Small employers (under 50 employees) offering bare-bones healthcare plans face costly choice
August 5, 2015
By Michael J. Burns, courtesy of SBAM Approved Partner ASE
Most media coverage of the Affordable Care Act (ACA) generally focuses on compliance issues for large employers (i.e., those with 100 or more full-time equivalent employees or FTEs; beginning next year, also those with 50 or more FTEs). The ACA’s pay-or-play penalties force those employers to choose whether to even offer health insurance or to just pay the penalty tax. Employers who are below but near the 50-FTE threshold must think twice about growing their populations above that mark.
But left out of the media coverage are the multitude of small employers (i.e., under 50 FTEs) that still want to offer some kind of health plan or subsidization of the cost thereof. With healthcare premiums of some of those group plans still rising at rates from the high single digits to well above 20%, these employers face a tough choice:
- Drop your existing plan, send your employees out onto the exchanges to buy individual plans, then hold your breath that you don’t start losing your best people to employers with better plans; or,
- Accept the premium increase to bring your plan up to minimum levels required by the ACA. That means your plan must cover a list of 10 “Essential Health Benefits” (“EHBs”) mandated by the ACA.
Until recently, those employers had a third option, which was to provide their employees with a Health Reimbursement Account (HRA), i.e., a tax-favored account that the employer could fund and they could use to purchase, or at least subsidize the purchase of, a health insurance plan through an ACA exchange. But that option is no longer available to those small employers due to a recent IRS decision to use its taxing power to go after some those firms’ health insurance plans.
The IRS rule states that if an employer—regardless of its small size—offers any reimbursement to employees that can be used for healthcare insurance premiums (e.g., an HRA), that reimbursement would be an employer-payment plan. An employer payment plan in turn is now considered a group health plan by the IRS; therefore, it must meet the conditions of the ACA.
This puts a Hobson’s choice directly in front of a very small ASE member firm that recently told us its story. This firm, which covers fewer than 10 employees in its healthcare plan, was recently told by its insurance company that because of ACA requirements its current plan was no longer available to them because it was not EHB-compliant. A new plan, EHB-compliant and more expensive, would not be affordable for them. But, because of the new IRS rules, they would not be able to make a tax-favored payment to their employees before sending them out onto the exchange to buy their own plans.

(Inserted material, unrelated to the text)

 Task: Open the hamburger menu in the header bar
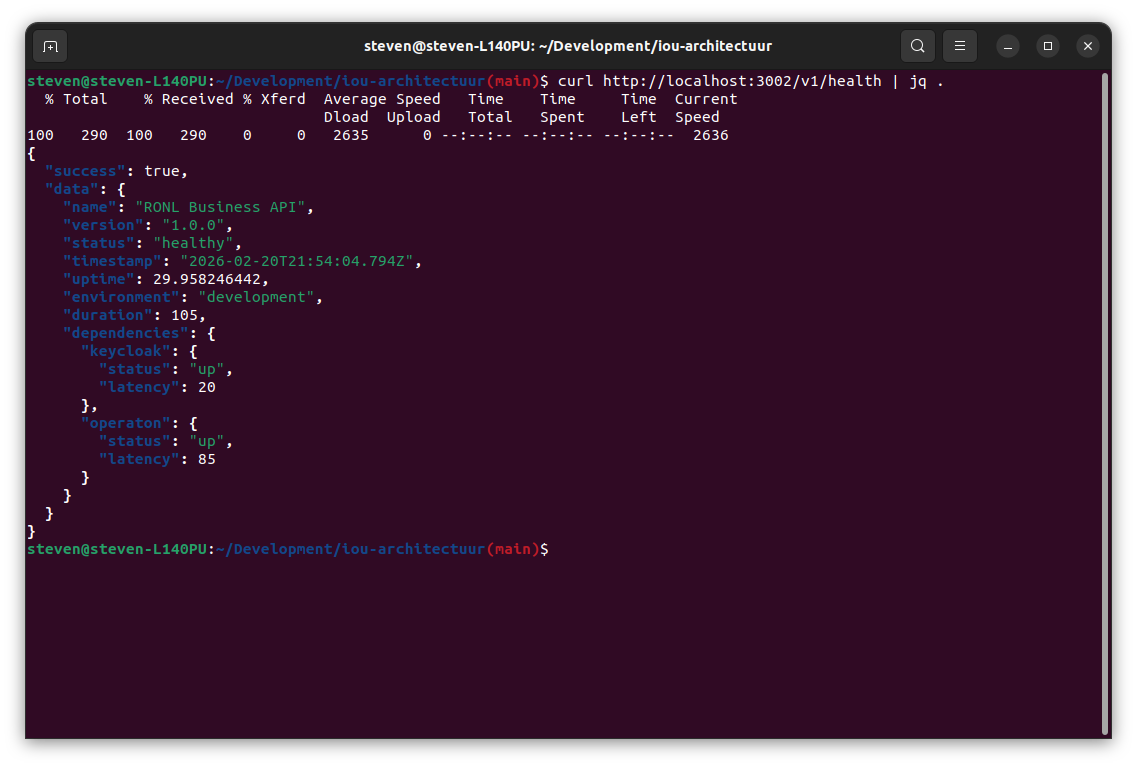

The ASE member above is caught between a rock and a hard place. It can no longer afford to offer an ACA-compliant health insurance plan with exorbitant annual premium increases and it also cannot offer an HRA that its employees can use to pay for the insurance they want.
This employer has three alternatives, none of them attractive:
- Drop all insurance and risk losing employees to employers who offer health insurance benefits
- Upgrade their insurance plan to one that meets EHB requirements and risk breaking their benefits budget
- Raise employee pay levels so that they are “made whole” for the cost of plans they may or may not purchase on the exchange. But this approach forfeits tax benefits as well as creates a difficult value proposition to communicate when discussing salary.
In one of those ironies that can only arise in a huge, and hugely complex, program like the ACA, there are plans that larger employers can buy that are less generous—and probably less costly per capita—than the plan that this under-50 employer would have to buy in order to meet ACA requirements.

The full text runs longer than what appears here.